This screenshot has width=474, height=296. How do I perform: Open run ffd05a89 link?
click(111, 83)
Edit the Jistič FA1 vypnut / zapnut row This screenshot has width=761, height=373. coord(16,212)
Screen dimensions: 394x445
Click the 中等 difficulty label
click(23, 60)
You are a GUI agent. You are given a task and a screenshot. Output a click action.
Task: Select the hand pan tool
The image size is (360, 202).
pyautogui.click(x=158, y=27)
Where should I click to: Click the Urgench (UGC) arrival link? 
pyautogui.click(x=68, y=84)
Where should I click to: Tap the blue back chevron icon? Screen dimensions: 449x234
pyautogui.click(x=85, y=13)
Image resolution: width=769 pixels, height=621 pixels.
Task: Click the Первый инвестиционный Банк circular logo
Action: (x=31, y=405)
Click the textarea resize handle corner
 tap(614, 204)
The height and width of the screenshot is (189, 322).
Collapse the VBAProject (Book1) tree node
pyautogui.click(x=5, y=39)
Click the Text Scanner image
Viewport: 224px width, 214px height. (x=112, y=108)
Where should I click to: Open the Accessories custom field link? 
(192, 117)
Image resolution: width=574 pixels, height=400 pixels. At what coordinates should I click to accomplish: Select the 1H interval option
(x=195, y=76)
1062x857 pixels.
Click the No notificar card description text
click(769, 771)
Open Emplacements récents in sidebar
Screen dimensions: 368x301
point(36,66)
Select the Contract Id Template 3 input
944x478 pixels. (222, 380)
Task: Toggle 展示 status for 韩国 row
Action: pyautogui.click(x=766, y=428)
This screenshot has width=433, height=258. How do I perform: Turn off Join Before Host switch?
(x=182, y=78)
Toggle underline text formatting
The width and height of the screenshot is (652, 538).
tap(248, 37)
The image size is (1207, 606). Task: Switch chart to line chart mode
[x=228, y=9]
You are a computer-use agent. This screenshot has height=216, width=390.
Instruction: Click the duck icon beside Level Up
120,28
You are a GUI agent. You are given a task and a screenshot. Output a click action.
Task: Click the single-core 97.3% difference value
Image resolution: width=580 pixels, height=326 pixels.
————
* _Task requirements_
Copy out all of the records verbatim.

* _Written answer_
This screenshot has width=474, height=296. How do I perform: Open run ffd05a89 link?
click(111, 83)
Edit the Jistič FA1 vypnut / zapnut row This screenshot has width=761, height=373. coord(16,212)
Screen dimensions: 394x445
Click the 中等 difficulty label
click(23, 60)
You are a GUI agent. You are given a task and a screenshot. Output a click action.
Task: Select the hand pan tool
The image size is (360, 202).
pyautogui.click(x=158, y=27)
Where should I click to: Click the Urgench (UGC) arrival link? 
pyautogui.click(x=68, y=84)
Where should I click to: Tap the blue back chevron icon? Screen dimensions: 449x234
pyautogui.click(x=85, y=13)
Image resolution: width=769 pixels, height=621 pixels.
Task: Click the Первый инвестиционный Банк circular logo
Action: (x=31, y=405)
Click the textarea resize handle corner
 tap(614, 204)
The height and width of the screenshot is (189, 322).
Collapse the VBAProject (Book1) tree node
pyautogui.click(x=5, y=39)
Click the Text Scanner image
Viewport: 224px width, 214px height. (x=112, y=108)
Where should I click to: Open the Accessories custom field link? 
(192, 117)
Image resolution: width=574 pixels, height=400 pixels. At what coordinates should I click to accomplish: Select the 1H interval option
(x=195, y=76)
1062x857 pixels.
Click the No notificar card description text
click(769, 771)
Open Emplacements récents in sidebar
Screen dimensions: 368x301
point(36,66)
Select the Contract Id Template 3 input
944x478 pixels. (222, 380)
Task: Toggle 展示 status for 韩国 row
Action: pyautogui.click(x=766, y=428)
This screenshot has width=433, height=258. How do I perform: Turn off Join Before Host switch?
(x=182, y=78)
Toggle underline text formatting
The width and height of the screenshot is (652, 538).
tap(248, 37)
The image size is (1207, 606). Task: Switch chart to line chart mode
[x=228, y=9]
You are a computer-use agent. This screenshot has height=216, width=390.
Instruction: Click the duck icon beside Level Up
120,28
You are a GUI agent. You are given a task and a screenshot. Output a click action.
Task: Click the single-core 97.3% difference value
Image resolution: width=580 pixels, height=326 pixels.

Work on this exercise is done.